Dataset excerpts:
BEGIN
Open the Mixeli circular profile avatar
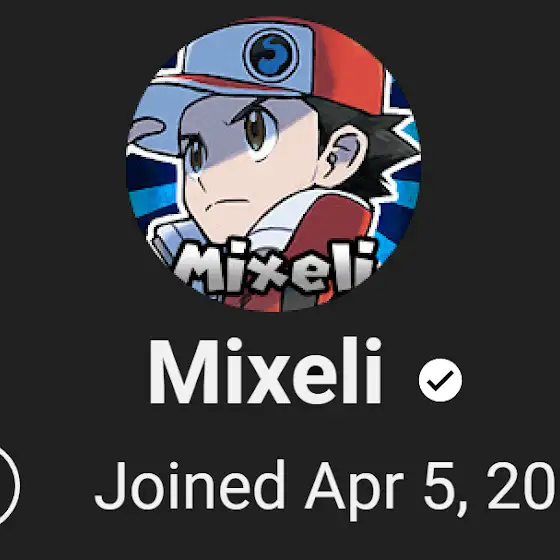 (x=273, y=164)
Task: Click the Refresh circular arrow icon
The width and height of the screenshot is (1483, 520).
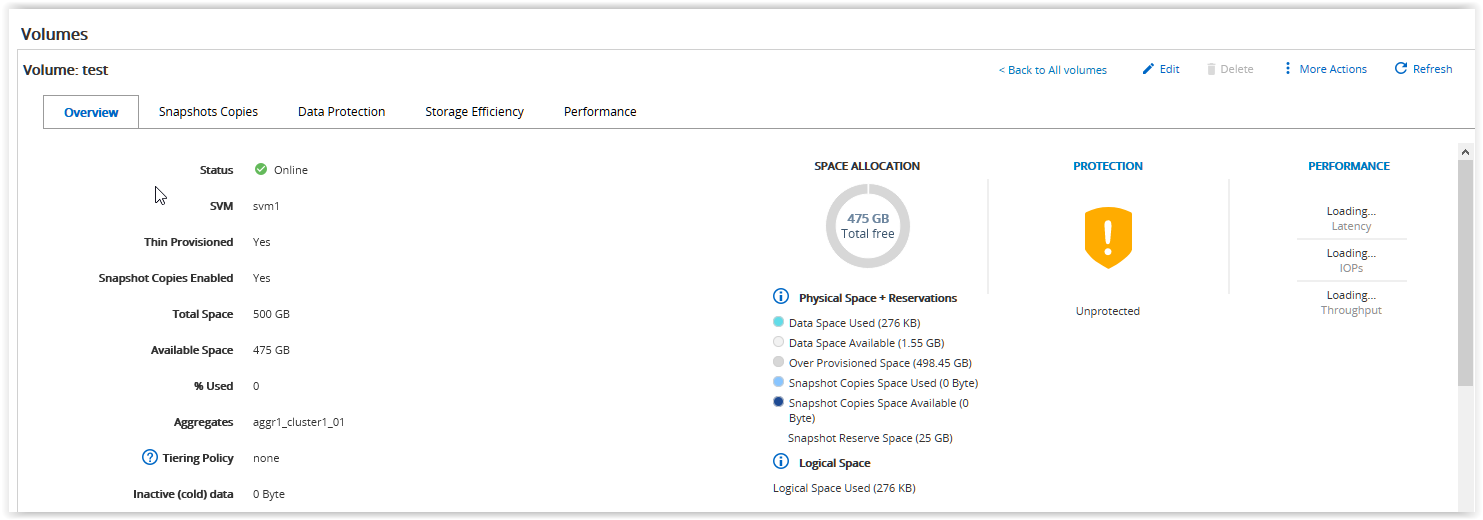Action: click(1400, 69)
END
> THE TASK: Reproduce every line above word for word; no images.

> RESULT FOR THIS TASK:
Open the Mixeli circular profile avatar
 (x=273, y=164)
Task: Click the Refresh circular arrow icon
The width and height of the screenshot is (1483, 520).
Action: click(1400, 69)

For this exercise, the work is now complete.